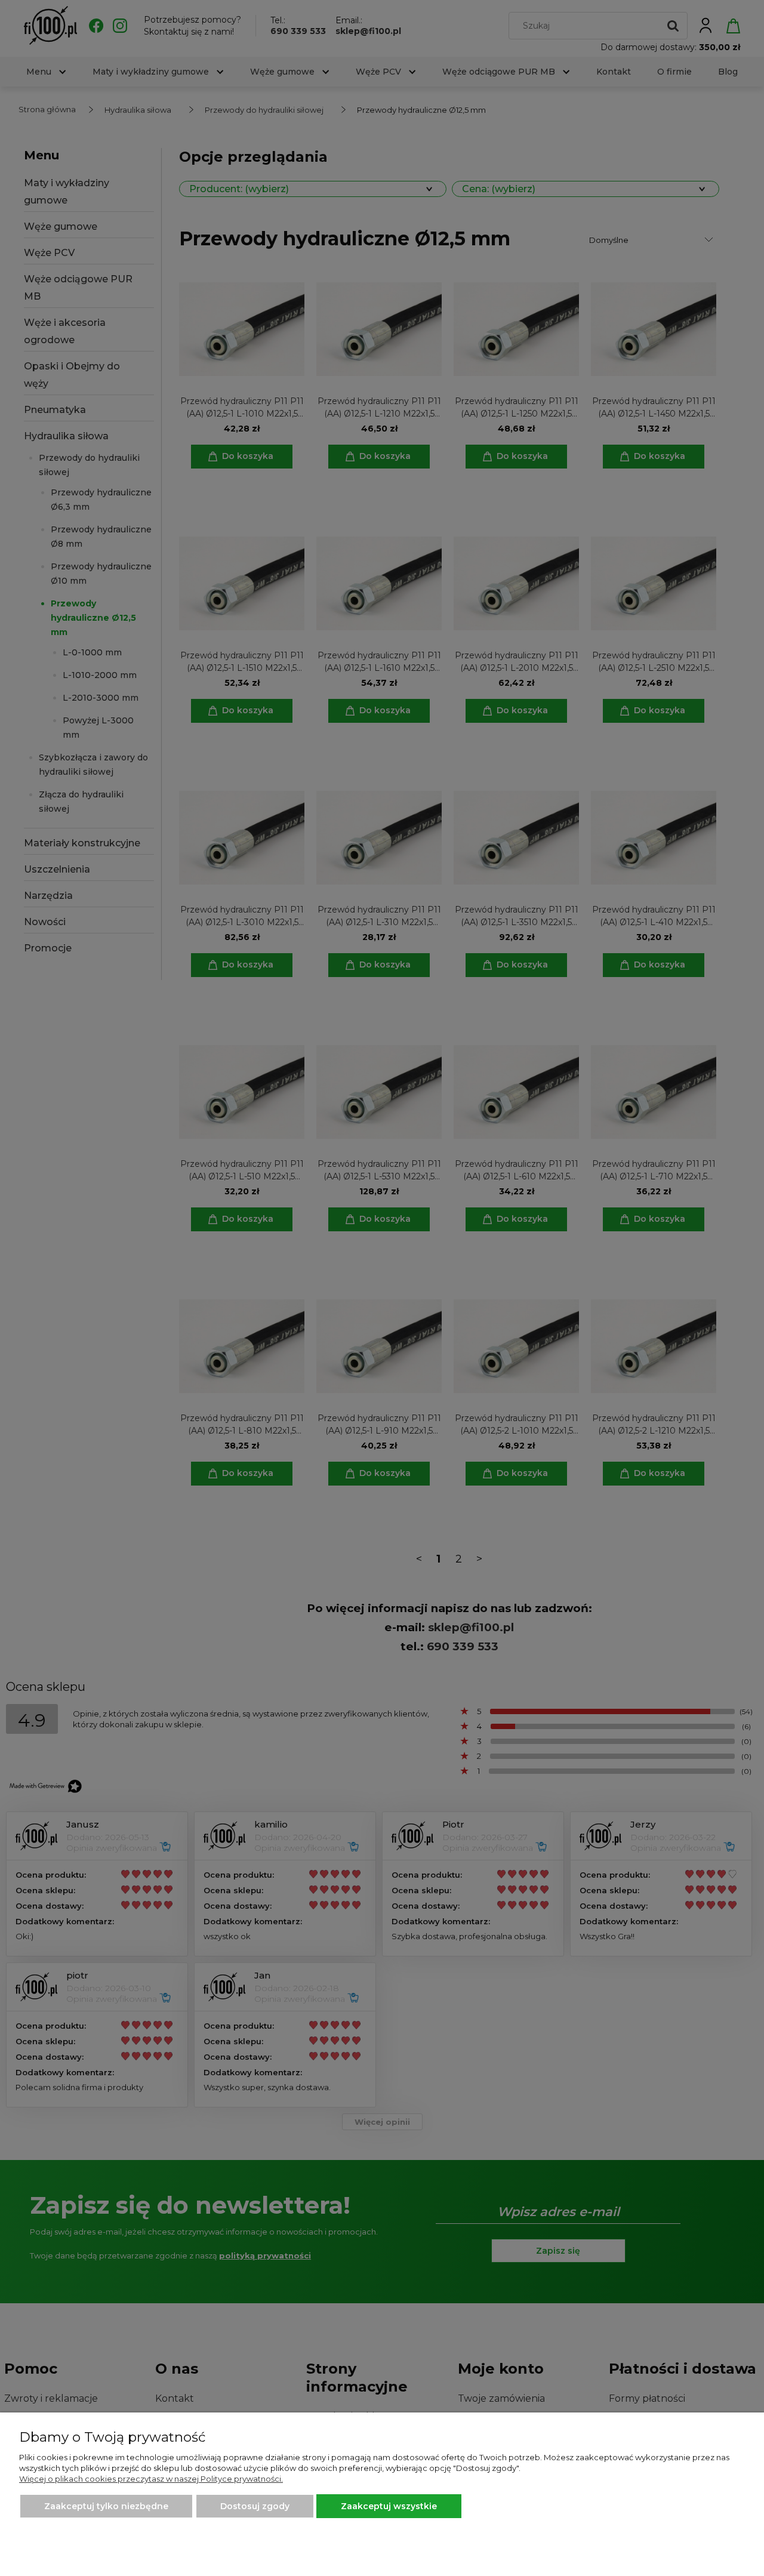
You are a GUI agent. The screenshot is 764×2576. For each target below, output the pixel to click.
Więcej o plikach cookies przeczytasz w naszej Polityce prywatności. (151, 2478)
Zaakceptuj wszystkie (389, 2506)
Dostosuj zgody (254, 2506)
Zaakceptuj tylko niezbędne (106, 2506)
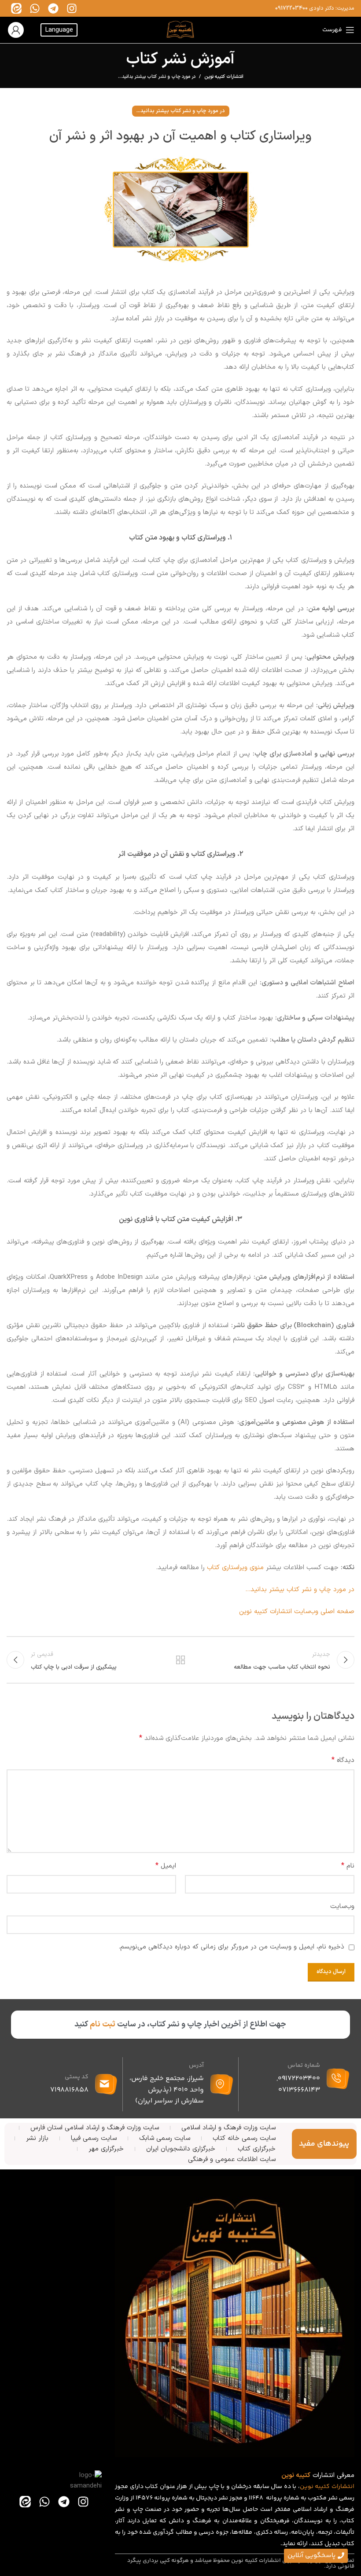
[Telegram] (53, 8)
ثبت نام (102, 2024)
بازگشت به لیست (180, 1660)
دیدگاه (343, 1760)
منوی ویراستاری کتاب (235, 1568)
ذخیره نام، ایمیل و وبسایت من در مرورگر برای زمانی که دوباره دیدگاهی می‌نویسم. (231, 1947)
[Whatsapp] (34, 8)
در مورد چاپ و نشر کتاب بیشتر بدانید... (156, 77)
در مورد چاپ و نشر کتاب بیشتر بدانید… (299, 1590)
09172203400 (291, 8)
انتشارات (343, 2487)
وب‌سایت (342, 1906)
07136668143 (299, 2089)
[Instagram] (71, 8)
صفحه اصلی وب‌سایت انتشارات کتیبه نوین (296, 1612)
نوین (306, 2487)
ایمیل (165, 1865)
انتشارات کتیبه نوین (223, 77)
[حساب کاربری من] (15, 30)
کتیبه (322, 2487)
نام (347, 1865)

○ ○ ○ ○ ○

● **PROBLEM REQUIREMENTS**
Your reply must be a single number: the count of lines in the listing that hold "کتیبه".

● **SOLUTION**
3